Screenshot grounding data

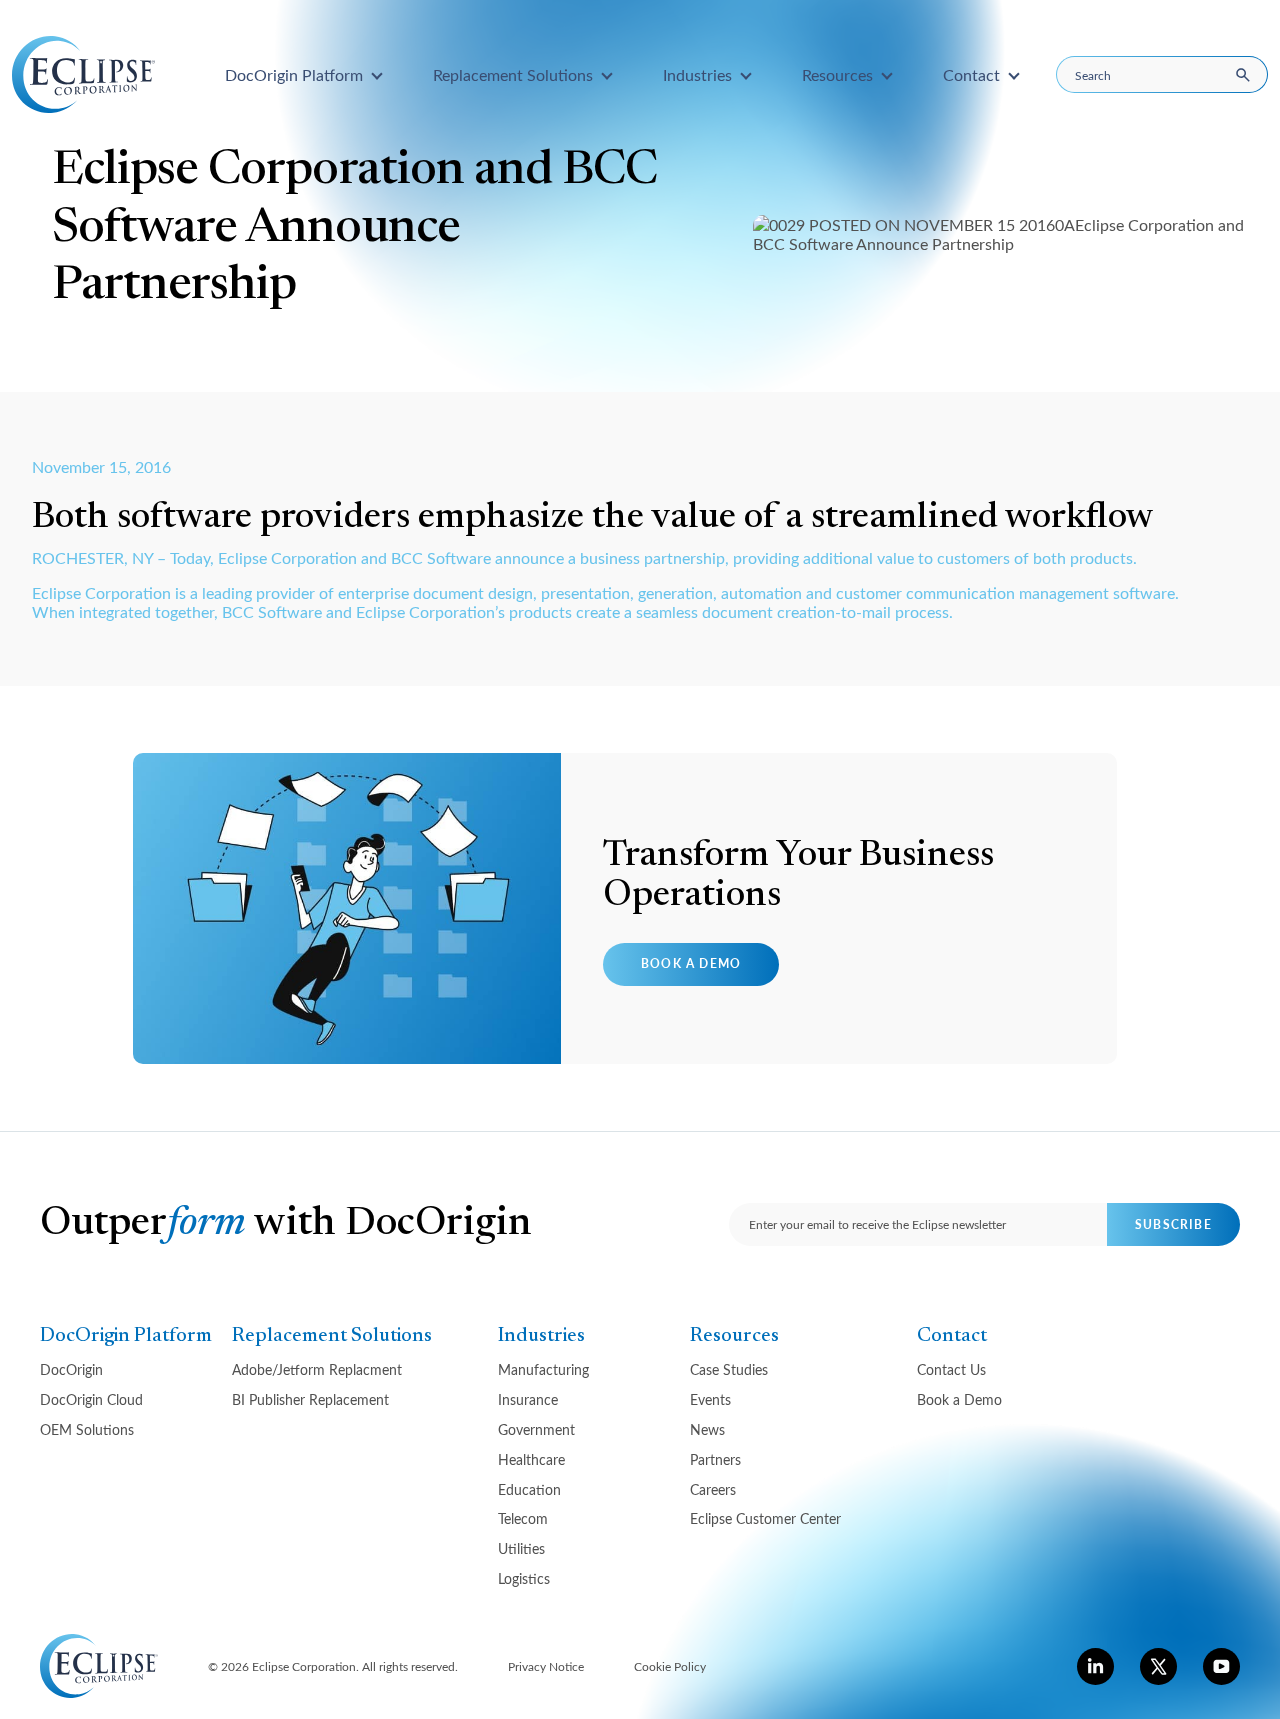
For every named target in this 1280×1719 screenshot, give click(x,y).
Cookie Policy (670, 1666)
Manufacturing (543, 1369)
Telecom (523, 1518)
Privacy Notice (546, 1666)
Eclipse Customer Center (765, 1518)
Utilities (521, 1548)
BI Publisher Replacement (310, 1399)
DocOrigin (71, 1369)
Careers (713, 1489)
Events (710, 1399)
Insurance (528, 1399)
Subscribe (1173, 1224)
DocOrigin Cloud (91, 1399)
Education (529, 1489)
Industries (541, 1336)
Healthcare (531, 1459)
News (707, 1429)
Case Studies (729, 1369)
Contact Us (951, 1369)
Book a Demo (691, 963)
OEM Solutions (87, 1429)
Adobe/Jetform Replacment (317, 1369)
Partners (715, 1459)
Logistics (524, 1578)
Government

• PROBLEM DESCRIPTION:
Pictures omitted, give the entries again exactly.

• SOLVED EXERCISE:
For every named target in this 1280×1719 screenshot, give click(x,y).
Cookie Policy (670, 1666)
Manufacturing (543, 1369)
Telecom (523, 1518)
Privacy Notice (546, 1666)
Eclipse Customer Center (765, 1518)
Utilities (521, 1548)
BI Publisher Replacement (310, 1399)
DocOrigin (71, 1369)
Careers (713, 1489)
Events (710, 1399)
Insurance (528, 1399)
Subscribe (1173, 1224)
DocOrigin Cloud (91, 1399)
Education (529, 1489)
Industries (541, 1336)
Healthcare (531, 1459)
News (707, 1429)
Case Studies (729, 1369)
Contact Us (951, 1369)
Book a Demo (691, 963)
OEM Solutions (87, 1429)
Adobe/Jetform Replacment (317, 1369)
Partners (715, 1459)
Logistics (524, 1578)
Government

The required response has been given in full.